New, lesser marijuana offense would reduce strain on local budgets

At the Texas House Criminal Jurisprudence Committee this morning , Rep. Harold Dutton has a bill up, HB 184, that would significantly reduce county indigent defense costs and prevent law enforcement from diverting limited local police resources from more important duties by carving out possession of an ounce or less of marijuana and making it a Class C misdemeanor. Presently, possession of up to two ounces is a Class B misdemeanor and if the bill passes, possession of one to two ounces would still fall under the higher penalty category. But possession of a lesser amount would become a fine-only offense. According to the Department of Public Safety, there were 69,770 arrests for marijuana possession in 2011 (the last year for which data is available), up from 57,172 in 2003.

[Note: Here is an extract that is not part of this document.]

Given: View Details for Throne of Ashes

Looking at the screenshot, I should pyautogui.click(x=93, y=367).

Counties must pay for lawyers when an indigent person is charged with a Class B misdemeanor but Class Cs - because the defendant is not at risk of a jail sentence - do not entitle the defendant to a county paid attorney. Since nearly 60% of drug possession arrests in this state are of pot smokers - and most are not for large amounts - this legislation would reduce indigent defense and county jail costs for people caught with user-level quantities of pot while still maintaining the drug's criminal status. And of course, Class C offenders pay fines, contributing income to county coffers, while offenders sent to jail cost taxpayers money.

From a fiscal perspective, Dutton's bill makes loads of sense. But perhaps, for a change, this year it may make political sense, too. In 2005 under leadership of then-Chairman Terry Keel, this same committee approved a similar bill unanimously, with several Republicans including Keel and Rep. Debbie Riddle voting for the measure. But then-Speaker Tom Craddick would not allow the bill to go to a floor vote, ostensibly to "protect" the members from voters like this guy. With a different Speaker and a fresh, new committee - plus public opinion on the subject changing dramatically - it's a good time to take another serious run at the proposal.

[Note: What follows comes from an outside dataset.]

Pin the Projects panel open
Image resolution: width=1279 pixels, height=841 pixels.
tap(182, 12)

Rep. Dutton has modified the legislation from the version that passed out of the House Criminal Jurisprudence Committee back in 2005, which would have simply reduced the penalty category for up to two ounces to a Class C misdemeanor. This bill carves out a new, lesser offense category for possession of smaller amounts, though penalties would increase for someone repeatedly caught with the drug.

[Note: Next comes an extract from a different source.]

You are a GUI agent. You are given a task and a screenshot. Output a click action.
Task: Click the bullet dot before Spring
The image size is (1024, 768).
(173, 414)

This bill pales in comparison to developments in Colorado and Washington state, where legalize, tax and regulate laws were approved by voters in the November election. All pot possession under Dutton's bill would remain a criminal offense. But the bill would afford more equitable punishment for the lowest-level offenders, provide tremendous relief to county indigent defense costs, lessen population pressure on county jails, and keep more police officers on the street, letting them focus on more serious offenses. Rep. Dutton has a reputation as a liberal, but in many ways HB 184 is a profoundly conservative bill.


Anonymous said...

Except in obvious situations, like where there's only 1 joint, how will arresting officers know whether to charge a person with a Class C or a Class B misdemeanor?
It's also too bad that the bill doesn't make mandatory the issuance of a citation to a Class C offender.

Anonymous said...

they weight it, to determine the quantity, ie weight..and the bill provides that anything less than 1 ounce can only be a class C, for which a citation and fine can only be issued.

Anonymous said...

I can see 9:52's point, and agree. As it is too few police agencies are refusing to use their cite and summons authority, this is fairly ripe for "I thought it was more" abuse.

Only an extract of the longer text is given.